Interrelations métaboliques

 La vitamine C exerce une influence plus ou moins importante sur la plupart des métabolismes.
    Avec le glucose : un animal privé de vitamine C est incapable d’utiliser le glucose.
    Avec les acides aminés : la vitamine C influe sur le métabolisme de certains acides aminés tel que la tyrosine.
    Avec les hormones : elle est nécessaire à la synthèse des hormones cortico-surrénaliennes.
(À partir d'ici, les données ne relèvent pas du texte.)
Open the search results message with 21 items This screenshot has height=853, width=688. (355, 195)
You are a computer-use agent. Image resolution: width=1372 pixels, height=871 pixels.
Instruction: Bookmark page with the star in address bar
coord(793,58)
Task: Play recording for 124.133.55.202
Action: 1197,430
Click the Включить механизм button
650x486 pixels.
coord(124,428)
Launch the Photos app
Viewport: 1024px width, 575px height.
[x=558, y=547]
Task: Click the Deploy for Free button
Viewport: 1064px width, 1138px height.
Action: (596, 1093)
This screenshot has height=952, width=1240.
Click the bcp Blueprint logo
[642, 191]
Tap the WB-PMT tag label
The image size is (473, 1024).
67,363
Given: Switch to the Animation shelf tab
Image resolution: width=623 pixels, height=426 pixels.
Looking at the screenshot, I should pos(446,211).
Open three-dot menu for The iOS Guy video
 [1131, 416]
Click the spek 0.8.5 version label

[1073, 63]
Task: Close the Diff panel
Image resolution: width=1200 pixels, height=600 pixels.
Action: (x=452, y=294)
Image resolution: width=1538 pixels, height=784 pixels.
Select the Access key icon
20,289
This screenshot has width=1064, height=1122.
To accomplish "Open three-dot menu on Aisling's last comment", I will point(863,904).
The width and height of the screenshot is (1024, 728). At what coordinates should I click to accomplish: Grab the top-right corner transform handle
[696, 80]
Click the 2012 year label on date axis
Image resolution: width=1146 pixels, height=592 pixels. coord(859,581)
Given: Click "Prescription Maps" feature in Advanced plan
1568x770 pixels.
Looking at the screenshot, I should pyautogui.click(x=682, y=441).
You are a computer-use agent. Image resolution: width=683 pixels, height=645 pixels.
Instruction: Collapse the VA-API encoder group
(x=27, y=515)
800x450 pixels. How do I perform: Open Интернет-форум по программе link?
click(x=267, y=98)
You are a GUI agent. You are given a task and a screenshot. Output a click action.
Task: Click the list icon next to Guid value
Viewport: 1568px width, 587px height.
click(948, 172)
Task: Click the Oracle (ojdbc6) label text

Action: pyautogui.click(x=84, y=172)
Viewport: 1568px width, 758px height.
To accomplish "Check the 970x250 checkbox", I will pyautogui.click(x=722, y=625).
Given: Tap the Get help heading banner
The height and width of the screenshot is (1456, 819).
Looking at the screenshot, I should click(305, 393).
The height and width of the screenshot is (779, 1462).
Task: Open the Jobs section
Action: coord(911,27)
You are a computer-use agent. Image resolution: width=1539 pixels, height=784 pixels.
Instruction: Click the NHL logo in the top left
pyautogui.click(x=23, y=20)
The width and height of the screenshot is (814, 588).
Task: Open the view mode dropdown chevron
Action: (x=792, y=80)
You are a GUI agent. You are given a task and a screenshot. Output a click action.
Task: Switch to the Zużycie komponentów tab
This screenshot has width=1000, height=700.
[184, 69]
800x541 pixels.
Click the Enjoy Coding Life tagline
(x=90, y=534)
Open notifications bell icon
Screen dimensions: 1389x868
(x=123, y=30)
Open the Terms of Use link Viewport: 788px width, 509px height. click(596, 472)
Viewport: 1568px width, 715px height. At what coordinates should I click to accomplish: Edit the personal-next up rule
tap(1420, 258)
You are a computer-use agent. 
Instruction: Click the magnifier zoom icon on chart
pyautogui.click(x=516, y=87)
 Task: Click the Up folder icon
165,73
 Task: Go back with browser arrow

    Avec le fer : la vitamine C est nécessaire à l’assimilation du fer dans la partie supérieure de l’intestin.
    Avec les autres vitamines :
    • la vitamine C exerce un effet vicariant dans les carences en vitamine B1 (thiamine), en vitamine B5 (acide panthoténique), en acide folique, en vitamine H (biotine), en vitamine E (tocophérol)
    • il y a par contre peu d’effet vicariant dans la carence en vitamine B2 (riboflavine) et très peu dans la carence en rétinol (précurseur de la vitamine A)
    • à l’état physiologique, la vitamine C protège de l’oxydation toutes les vitamines contenant de fragiles doubles liaisons : rétinol, tocophérol, calciférol, stigmastérol, vitamine K (à vérifier)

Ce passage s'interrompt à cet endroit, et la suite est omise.